Страх прошел. Порошин понял, что артиллерия, посылающая снаряды через голову пехоты, не заденет своих, и снова повел отделение вперед.
Позже, когда стоял перед полковником, он уже не смог бы припомнить, что произошло с ним в последующие минуты. Он только помнил, как выругал кого-то за трусость под огнем, как Руденко вырвался вместе с ним вперед, все ближе и ближе к стихии огня, как почуял удушливый запах разрыва, почти приподнявшего его с земли, как потом поднялся и побежал дальше и как вздох облегчения вырвался из его груди, когда очередной разрыв лег уже в глубине обороны «противника» — огонь был вовремя перенесен мудрыми артиллеристами, и как потом стрелял по мишеням, метнул гранату в окоп и колол, точно в полусне, несуществующего противника и затем, обессиленный, упал на землю, счастливый, что все уже позади.
Беляев наблюдал за ним с вышки. Да только ли за ним? Он с опаской
Когда красные флажки опустились и канонада умолкла, Беляев вызвал Порошина.

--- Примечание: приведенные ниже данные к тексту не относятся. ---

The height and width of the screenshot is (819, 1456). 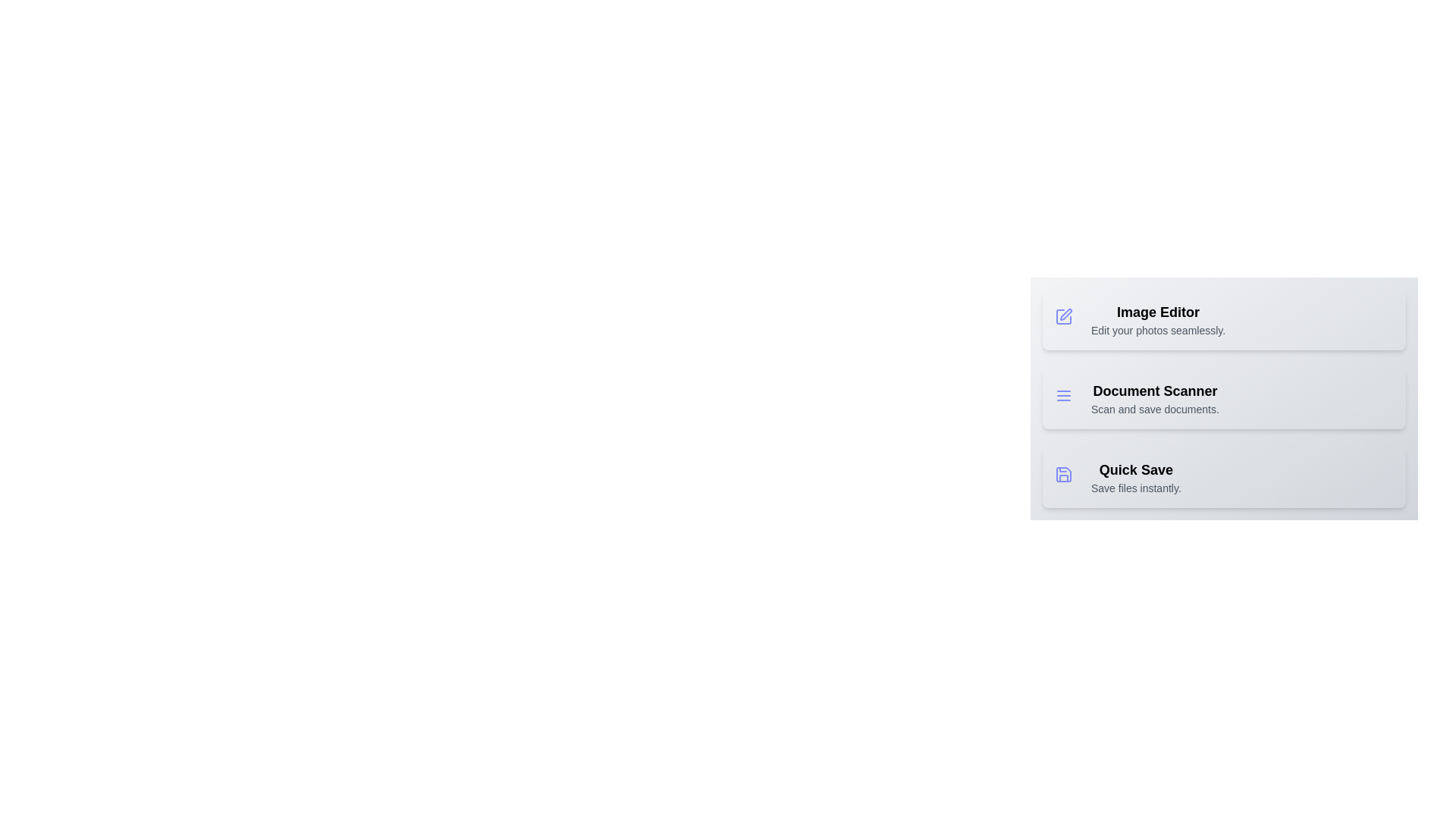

— Рад, что не ошибся в тебе, — сказал полковник. — Времени нет, а то быть бы тебе старшиною. Ну да на фронте это быстро. Отлично шел за огневым валом. Объявляю тебе и всему отделению благодарность. — Полковник пожал ему руку. — Прошу написать с фронта.
— Служу Советскому Союзу! — ответил Порошин. — Напишу, товарищ полковник.
— Хорошим тебе командиром быть. Парень хоть куда. На многое способен. После войны ты, стало быть, в кадрах останешься?
— Живой-то буду или нет... после войны, — чуть улыбнулся Порошин.
— Будешь живой. Такие, как ты, не гибнут. После войны тебе никуда из армии нельзя. Останешься?
— Никак нет, товарищ полковник, не останусь.
— Вот те раз. Я тебе такое прочу... Подучишься, окрепнешь. Жалко мне тебя отпускать.
— Я, товарищ полковник, на другое нацелился, — неожиданно для самого себя и в то же время с большой решимостью ответил Порошин.
— На что же — на другое?
— В сталевары пойду!
— В сталевары? — переспросил полковник и одобрительно улыбнулся. — Ну, как знаешь, сержант. Тоже горячая профессия.
2
И снова рота уходила на фронт.
Чисто выбритые маршевики с белыми подворотничками выстроились перед штабом бригады. Полковник Беляев, начштаба Чернявский, начальники служб проходили меж рядов, тщательно проверяя подгонку обмундирования и снаряжения. Во всем чувствовалась приподнятость, словно бригада впервые отправляла на фронт маршевое подразделение. Командир бригады был весел, шутил с бойцами и, казалось, устранил все и всяческие барьеры, диктуемые строгими законами субординации. Он был полон того чувства, какое, вероятно испытывает учитель, расстающийся с выпускниками, — вот теперь-то они начнут самостоятельную жизнь. Рота уходила, но каждый из бойцов уносил частицу его души. Можно же себе позволить иногда немножко сентиментальности, черт возьми!
Глядя на загорелые лица бойцов, прошедших испытание огнем на учебном полигоне, он снова повторил про себя: «Будить инициативу... Приучать к самостоятельности в мыслях и действиях... Освободить от мелочной опеки, открывать простор людям, черт возьми. И верить, верить! Не это ли главное качество руководителя?»
Впрочем, теперь он полностью доверял маршевой, стоявшей перед ним. Он не замечал в людях той скованности и отрешенности, что так поразили его тогда на станции. Он проходил вдоль рядов, ловя на себе внимательные, исполненные спокойствия и доверия взгляды. Пришло безошибочное ощущение внутренней близости между командиром и бойцами, чувство, неизменно сопутствовавшее всей его армейской службе.